• TASK MATERIAL:
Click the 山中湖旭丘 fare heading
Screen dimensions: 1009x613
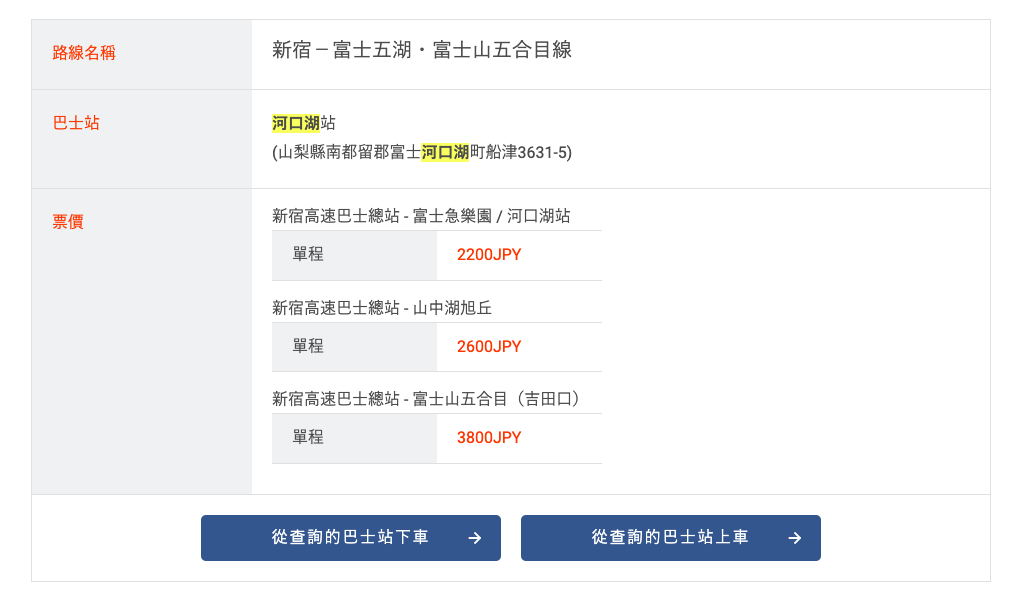382,308
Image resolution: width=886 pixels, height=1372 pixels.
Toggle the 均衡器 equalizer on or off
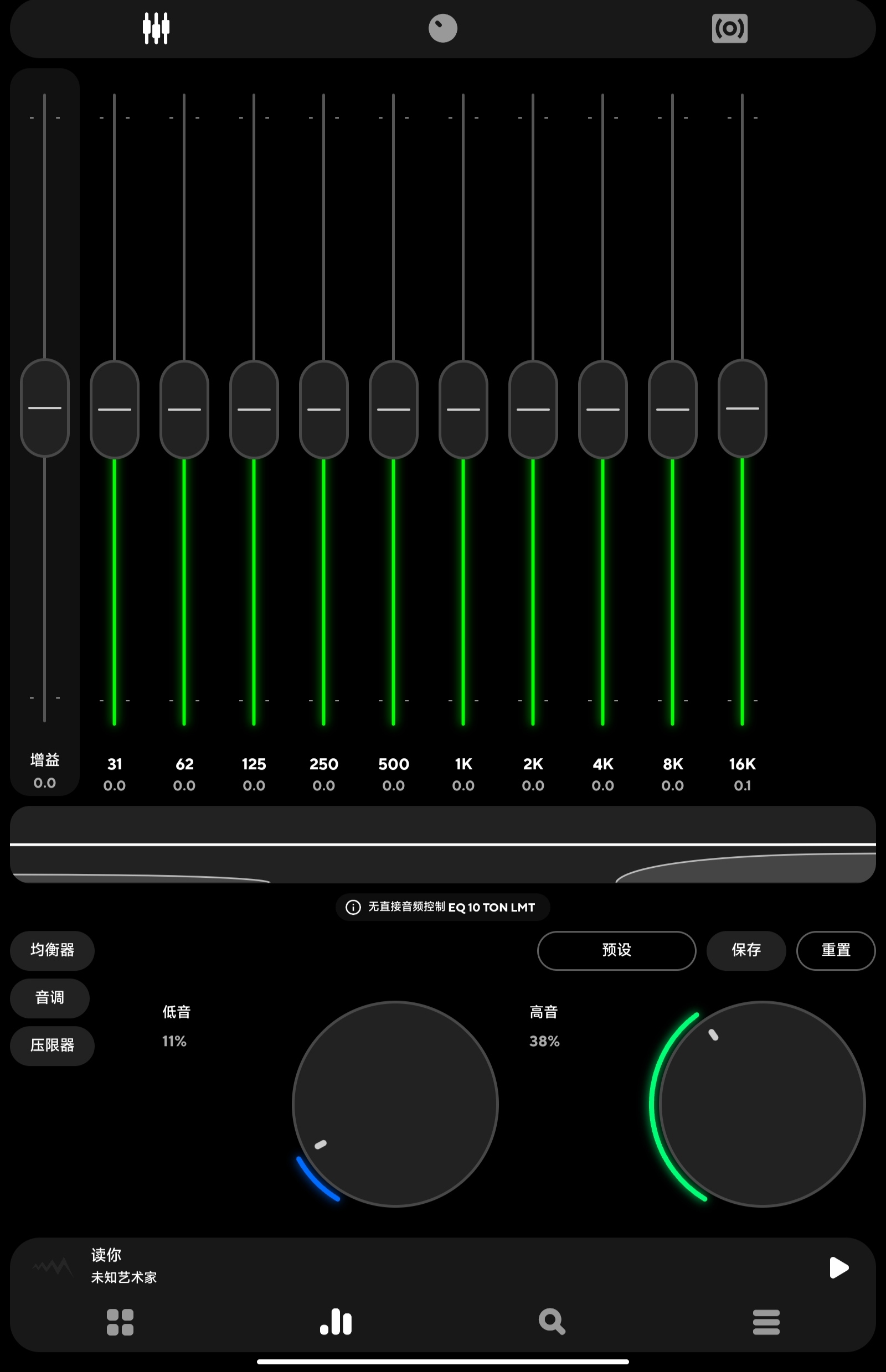52,950
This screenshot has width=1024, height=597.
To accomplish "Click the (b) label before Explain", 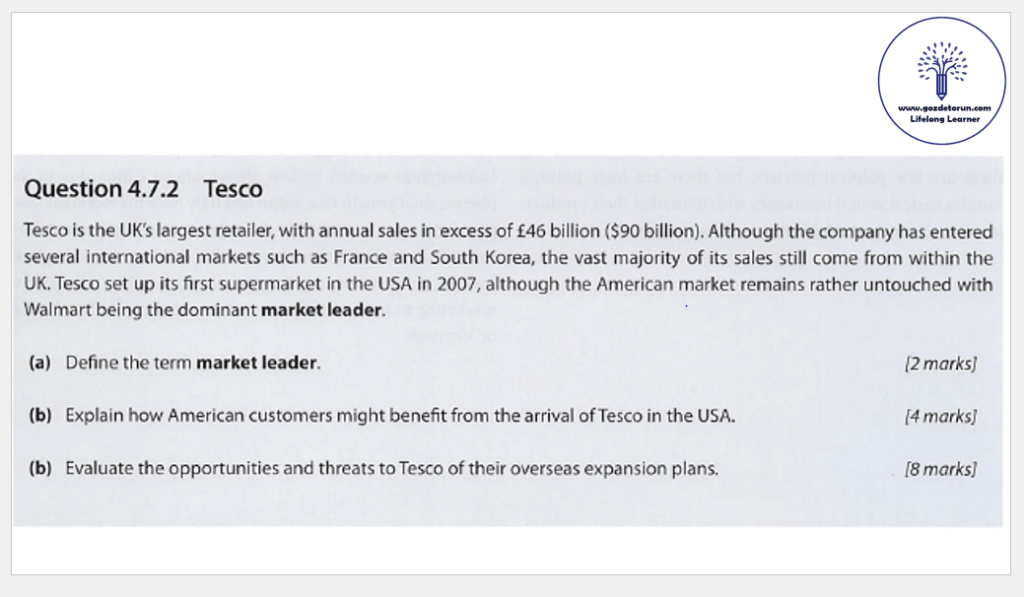I will [41, 415].
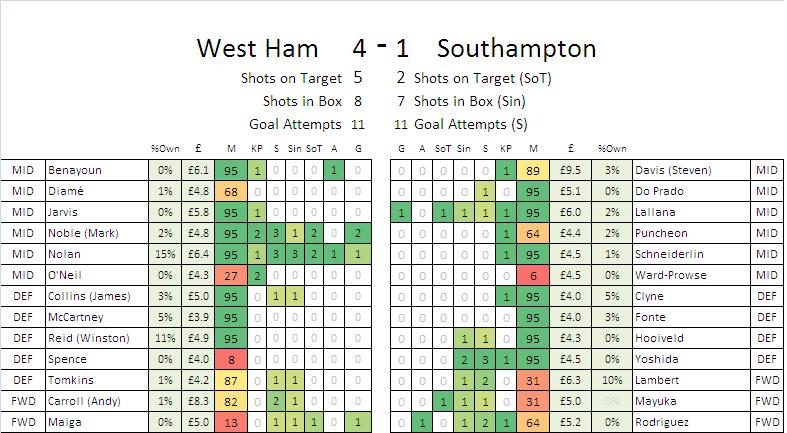Select the Nolan player name cell
787x433 pixels.
(94, 254)
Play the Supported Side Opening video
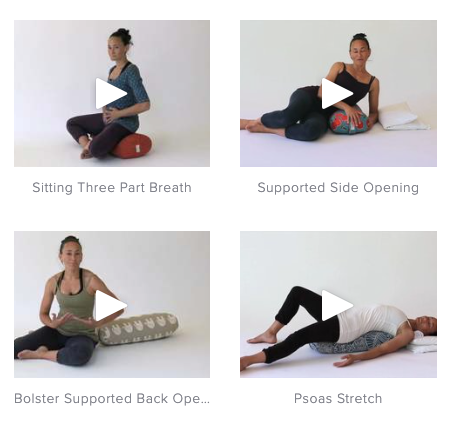Image resolution: width=450 pixels, height=422 pixels. point(337,94)
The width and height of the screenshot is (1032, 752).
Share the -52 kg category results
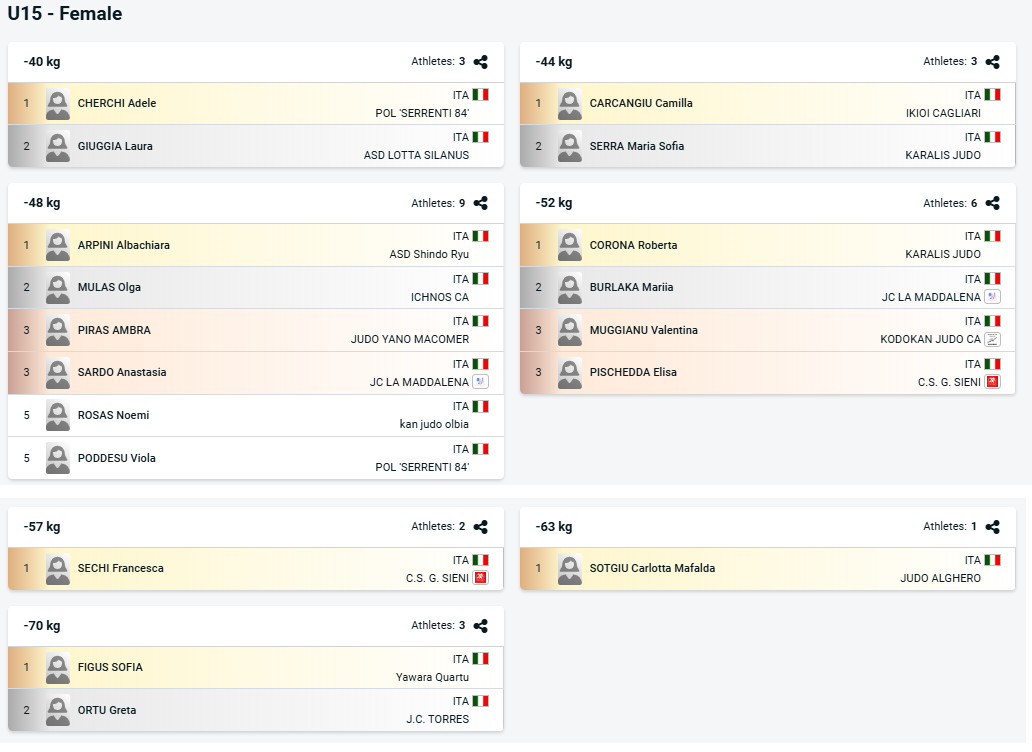tap(993, 203)
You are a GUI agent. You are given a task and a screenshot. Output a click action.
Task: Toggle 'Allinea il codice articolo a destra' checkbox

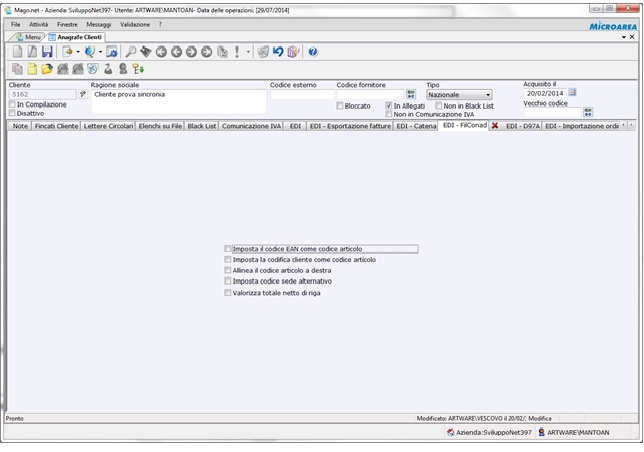pyautogui.click(x=228, y=271)
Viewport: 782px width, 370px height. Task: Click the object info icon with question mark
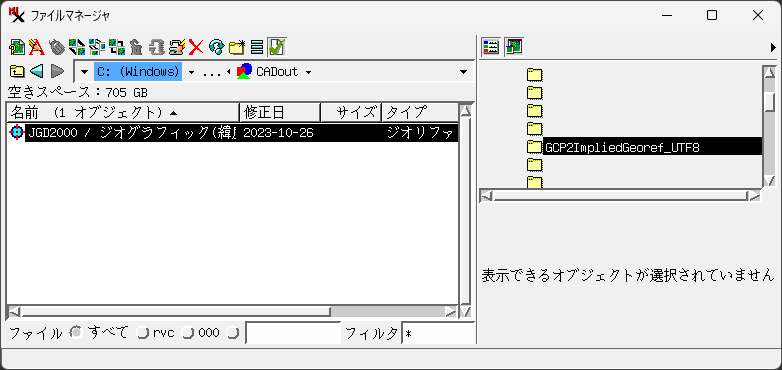tap(16, 47)
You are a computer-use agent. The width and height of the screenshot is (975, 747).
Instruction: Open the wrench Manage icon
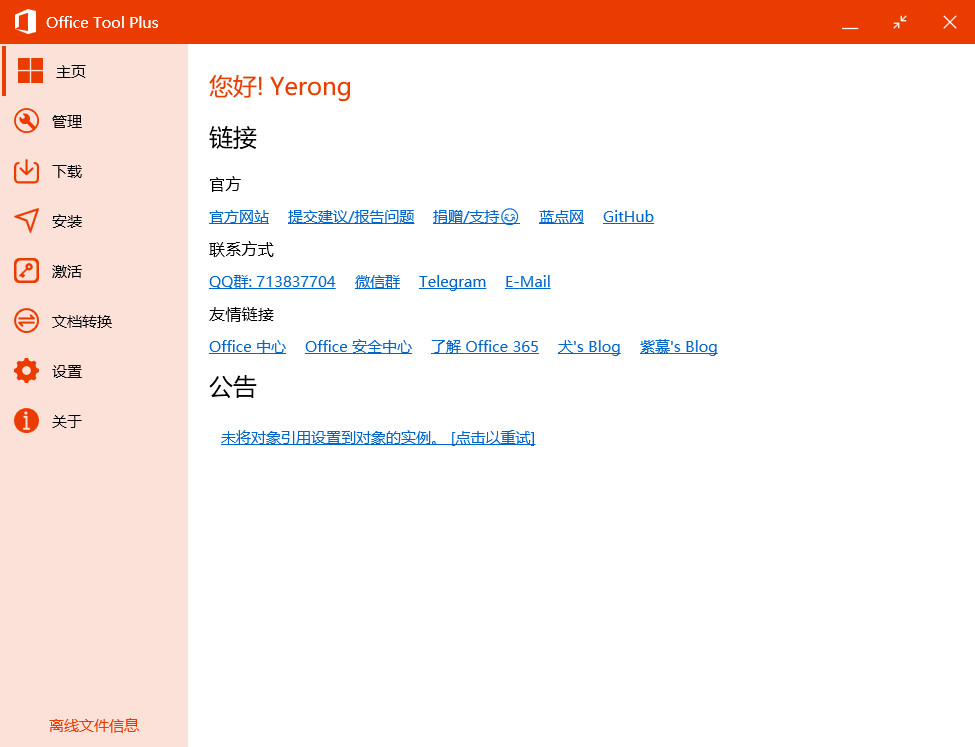pos(26,121)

• WHAT YOU WILL DO: Check each line of the entries for the string "screenshot". Copy the lines that have it.

• WRITTEN ANSWER:
This screenshot has width=1024, height=597.
The width and height of the screenshot is (1032, 752).
You are a GUI agent. You are given a task and a screenshot. Output a click action.
You are a computer-use agent. The width and height of the screenshot is (975, 747).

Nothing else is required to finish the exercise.